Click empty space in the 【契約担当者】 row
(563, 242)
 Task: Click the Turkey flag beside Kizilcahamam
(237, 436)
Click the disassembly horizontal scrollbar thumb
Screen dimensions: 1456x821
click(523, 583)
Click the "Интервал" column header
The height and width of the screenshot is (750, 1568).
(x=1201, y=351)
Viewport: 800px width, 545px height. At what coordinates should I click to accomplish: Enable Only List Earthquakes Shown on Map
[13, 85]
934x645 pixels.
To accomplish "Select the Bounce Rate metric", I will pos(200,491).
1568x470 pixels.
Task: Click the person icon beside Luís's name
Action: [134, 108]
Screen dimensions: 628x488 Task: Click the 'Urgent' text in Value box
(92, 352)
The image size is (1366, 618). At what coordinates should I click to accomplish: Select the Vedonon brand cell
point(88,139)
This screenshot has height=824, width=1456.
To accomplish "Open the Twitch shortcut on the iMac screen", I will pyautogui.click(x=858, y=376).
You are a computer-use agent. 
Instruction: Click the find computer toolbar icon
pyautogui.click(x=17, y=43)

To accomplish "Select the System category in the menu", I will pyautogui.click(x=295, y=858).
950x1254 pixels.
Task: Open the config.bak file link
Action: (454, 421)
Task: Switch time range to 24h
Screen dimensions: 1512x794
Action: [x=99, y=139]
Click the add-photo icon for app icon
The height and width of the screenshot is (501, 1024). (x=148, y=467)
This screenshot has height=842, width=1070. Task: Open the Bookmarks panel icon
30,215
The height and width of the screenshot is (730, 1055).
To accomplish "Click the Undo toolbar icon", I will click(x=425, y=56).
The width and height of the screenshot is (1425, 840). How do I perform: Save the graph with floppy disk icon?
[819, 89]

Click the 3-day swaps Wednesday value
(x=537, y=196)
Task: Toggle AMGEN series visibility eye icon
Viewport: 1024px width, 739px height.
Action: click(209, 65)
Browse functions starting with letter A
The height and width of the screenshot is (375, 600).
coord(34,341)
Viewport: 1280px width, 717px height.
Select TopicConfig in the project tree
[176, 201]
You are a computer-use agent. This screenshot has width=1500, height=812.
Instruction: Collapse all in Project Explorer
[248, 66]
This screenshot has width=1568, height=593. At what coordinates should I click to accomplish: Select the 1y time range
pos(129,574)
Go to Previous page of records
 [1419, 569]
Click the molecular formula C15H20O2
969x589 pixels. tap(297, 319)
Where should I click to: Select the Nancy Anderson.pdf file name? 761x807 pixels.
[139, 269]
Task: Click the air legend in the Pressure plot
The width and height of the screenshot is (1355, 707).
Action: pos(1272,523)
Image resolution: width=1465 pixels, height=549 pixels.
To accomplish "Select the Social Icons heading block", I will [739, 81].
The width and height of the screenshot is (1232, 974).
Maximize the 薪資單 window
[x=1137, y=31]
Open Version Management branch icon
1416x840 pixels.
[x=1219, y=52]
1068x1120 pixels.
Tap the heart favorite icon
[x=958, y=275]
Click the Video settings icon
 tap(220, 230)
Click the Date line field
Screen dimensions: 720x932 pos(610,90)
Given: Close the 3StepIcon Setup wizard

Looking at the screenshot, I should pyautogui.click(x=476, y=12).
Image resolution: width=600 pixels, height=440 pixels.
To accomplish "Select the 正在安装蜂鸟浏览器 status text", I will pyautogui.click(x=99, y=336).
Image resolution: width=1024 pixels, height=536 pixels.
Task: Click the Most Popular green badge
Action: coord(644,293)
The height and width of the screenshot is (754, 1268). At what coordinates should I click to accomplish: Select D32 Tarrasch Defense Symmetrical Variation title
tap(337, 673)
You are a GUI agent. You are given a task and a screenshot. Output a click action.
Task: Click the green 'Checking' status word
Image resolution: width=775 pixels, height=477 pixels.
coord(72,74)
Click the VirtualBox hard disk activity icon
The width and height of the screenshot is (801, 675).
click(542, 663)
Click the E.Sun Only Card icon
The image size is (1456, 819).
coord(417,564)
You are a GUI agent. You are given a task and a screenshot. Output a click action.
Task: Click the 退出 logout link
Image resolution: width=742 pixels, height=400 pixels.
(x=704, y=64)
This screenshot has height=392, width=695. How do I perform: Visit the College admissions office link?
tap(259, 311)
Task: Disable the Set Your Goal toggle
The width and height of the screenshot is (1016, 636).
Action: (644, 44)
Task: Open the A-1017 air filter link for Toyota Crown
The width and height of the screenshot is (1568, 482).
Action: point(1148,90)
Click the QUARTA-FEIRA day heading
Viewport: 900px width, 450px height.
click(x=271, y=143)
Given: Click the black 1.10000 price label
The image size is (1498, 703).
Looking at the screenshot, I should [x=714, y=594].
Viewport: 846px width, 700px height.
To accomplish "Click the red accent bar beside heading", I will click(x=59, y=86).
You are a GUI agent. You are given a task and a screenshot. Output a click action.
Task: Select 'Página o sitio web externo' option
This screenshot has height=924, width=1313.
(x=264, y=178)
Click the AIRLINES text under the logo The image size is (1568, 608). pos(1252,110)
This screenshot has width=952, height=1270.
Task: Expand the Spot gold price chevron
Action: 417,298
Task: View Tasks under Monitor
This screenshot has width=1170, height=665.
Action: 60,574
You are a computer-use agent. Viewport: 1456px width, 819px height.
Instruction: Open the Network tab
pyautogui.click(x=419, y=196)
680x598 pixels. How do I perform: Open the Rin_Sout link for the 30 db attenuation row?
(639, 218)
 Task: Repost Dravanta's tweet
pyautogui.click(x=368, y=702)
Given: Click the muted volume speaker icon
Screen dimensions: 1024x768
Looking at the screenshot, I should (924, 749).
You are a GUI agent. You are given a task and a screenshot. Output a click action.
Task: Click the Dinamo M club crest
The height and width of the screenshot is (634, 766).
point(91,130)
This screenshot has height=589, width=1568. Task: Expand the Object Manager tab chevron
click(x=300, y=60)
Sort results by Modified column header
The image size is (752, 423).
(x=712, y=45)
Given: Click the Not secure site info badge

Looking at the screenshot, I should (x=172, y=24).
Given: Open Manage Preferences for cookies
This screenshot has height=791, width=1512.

**WHAT YOU NEED TO DO:**
Rewrite all of the records above with every "Viewport" changed to "Window", keeping everything else identical.

**SOLVED PROBLEM:**
Click empty space in the 【契約担当者】 row
(563, 242)
 Task: Click the Turkey flag beside Kizilcahamam
(237, 436)
Click the disassembly horizontal scrollbar thumb
Screen dimensions: 1456x821
click(523, 583)
Click the "Интервал" column header
The height and width of the screenshot is (750, 1568).
(x=1201, y=351)
Window: 800px width, 545px height. At what coordinates should I click to accomplish: Enable Only List Earthquakes Shown on Map
[13, 85]
934x645 pixels.
To accomplish "Select the Bounce Rate metric", I will pos(200,491).
1568x470 pixels.
Task: Click the person icon beside Luís's name
Action: [134, 108]
Screen dimensions: 628x488 Task: Click the 'Urgent' text in Value box
(92, 352)
The image size is (1366, 618). At what coordinates should I click to accomplish: Select the Vedonon brand cell
point(88,139)
This screenshot has height=824, width=1456.
To accomplish "Open the Twitch shortcut on the iMac screen", I will pyautogui.click(x=858, y=376).
You are a computer-use agent. 
Instruction: Click the find computer toolbar icon
pyautogui.click(x=17, y=43)

To accomplish "Select the System category in the menu", I will pyautogui.click(x=295, y=858).
950x1254 pixels.
Task: Open the config.bak file link
Action: (454, 421)
Task: Switch time range to 24h
Screen dimensions: 1512x794
Action: [x=99, y=139]
Click the add-photo icon for app icon
The height and width of the screenshot is (501, 1024). (x=148, y=467)
This screenshot has height=842, width=1070. Task: Open the Bookmarks panel icon
30,215
The height and width of the screenshot is (730, 1055).
To accomplish "Click the Undo toolbar icon", I will click(x=425, y=56).
The width and height of the screenshot is (1425, 840). How do I perform: Save the graph with floppy disk icon?
[819, 89]

Click the 3-day swaps Wednesday value
(x=537, y=196)
Task: Toggle AMGEN series visibility eye icon
Window: 1024px width, 739px height.
Action: click(209, 65)
Browse functions starting with letter A
The height and width of the screenshot is (375, 600).
coord(34,341)
Window: 1280px width, 717px height.
Select TopicConfig in the project tree
[176, 201]
You are a computer-use agent. This screenshot has width=1500, height=812.
Instruction: Collapse all in Project Explorer
[248, 66]
This screenshot has width=1568, height=593. At what coordinates should I click to accomplish: Select the 1y time range
pos(129,574)
Go to Previous page of records
 [1419, 569]
Click the molecular formula C15H20O2
969x589 pixels. tap(297, 319)
Where should I click to: Select the Nancy Anderson.pdf file name? 761x807 pixels.
[139, 269]
Task: Click the air legend in the Pressure plot
The width and height of the screenshot is (1355, 707).
Action: pos(1272,523)
Image resolution: width=1465 pixels, height=549 pixels.
To accomplish "Select the Social Icons heading block", I will [739, 81].
The width and height of the screenshot is (1232, 974).
Maximize the 薪資單 window
[x=1137, y=31]
Open Version Management branch icon
1416x840 pixels.
[x=1219, y=52]
1068x1120 pixels.
Tap the heart favorite icon
[x=958, y=275]
Click the Video settings icon
 tap(220, 230)
Click the Date line field
Screen dimensions: 720x932 pos(610,90)
Given: Close the 3StepIcon Setup wizard

Looking at the screenshot, I should pyautogui.click(x=476, y=12).
Image resolution: width=600 pixels, height=440 pixels.
To accomplish "Select the 正在安装蜂鸟浏览器 status text", I will pyautogui.click(x=99, y=336).
Image resolution: width=1024 pixels, height=536 pixels.
Task: Click the Most Popular green badge
Action: coord(644,293)
The height and width of the screenshot is (754, 1268). At what coordinates should I click to accomplish: Select D32 Tarrasch Defense Symmetrical Variation title
tap(337, 673)
You are a GUI agent. You are given a task and a screenshot. Output a click action.
Task: Click the green 'Checking' status word
Image resolution: width=775 pixels, height=477 pixels.
coord(72,74)
Click the VirtualBox hard disk activity icon
The width and height of the screenshot is (801, 675).
click(542, 663)
Click the E.Sun Only Card icon
The image size is (1456, 819).
coord(417,564)
You are a GUI agent. You are given a task and a screenshot. Output a click action.
Task: Click the 退出 logout link
Image resolution: width=742 pixels, height=400 pixels.
(x=704, y=64)
This screenshot has height=392, width=695. How do I perform: Visit the College admissions office link?
tap(259, 311)
Task: Disable the Set Your Goal toggle
The width and height of the screenshot is (1016, 636).
Action: (644, 44)
Task: Open the A-1017 air filter link for Toyota Crown
The width and height of the screenshot is (1568, 482).
Action: point(1148,90)
Click the QUARTA-FEIRA day heading
Window: 900px width, 450px height.
click(x=271, y=143)
Given: Click the black 1.10000 price label
The image size is (1498, 703).
Looking at the screenshot, I should [x=714, y=594].
Window: 846px width, 700px height.
To accomplish "Click the red accent bar beside heading", I will click(x=59, y=86).
You are a GUI agent. You are given a task and a screenshot. Output a click action.
Task: Select 'Página o sitio web externo' option
This screenshot has height=924, width=1313.
(x=264, y=178)
Click the AIRLINES text under the logo The image size is (1568, 608). pos(1252,110)
This screenshot has width=952, height=1270.
Task: Expand the Spot gold price chevron
Action: 417,298
Task: View Tasks under Monitor
This screenshot has width=1170, height=665.
Action: 60,574
You are a computer-use agent. Window: 1456px width, 819px height.
Instruction: Open the Network tab
pyautogui.click(x=419, y=196)
680x598 pixels. How do I perform: Open the Rin_Sout link for the 30 db attenuation row?
(639, 218)
 Task: Repost Dravanta's tweet
pyautogui.click(x=368, y=702)
Given: Click the muted volume speaker icon
Screen dimensions: 1024x768
Looking at the screenshot, I should (924, 749).
You are a GUI agent. You are given a task and a screenshot. Output a click action.
Task: Click the Dinamo M club crest
The height and width of the screenshot is (634, 766).
point(91,130)
This screenshot has height=589, width=1568. Task: Expand the Object Manager tab chevron
click(x=300, y=60)
Sort results by Modified column header
The image size is (752, 423).
(x=712, y=45)
Given: Click the Not secure site info badge

Looking at the screenshot, I should (x=172, y=24).
Given: Open Manage Preferences for cookies
This screenshot has height=791, width=1512.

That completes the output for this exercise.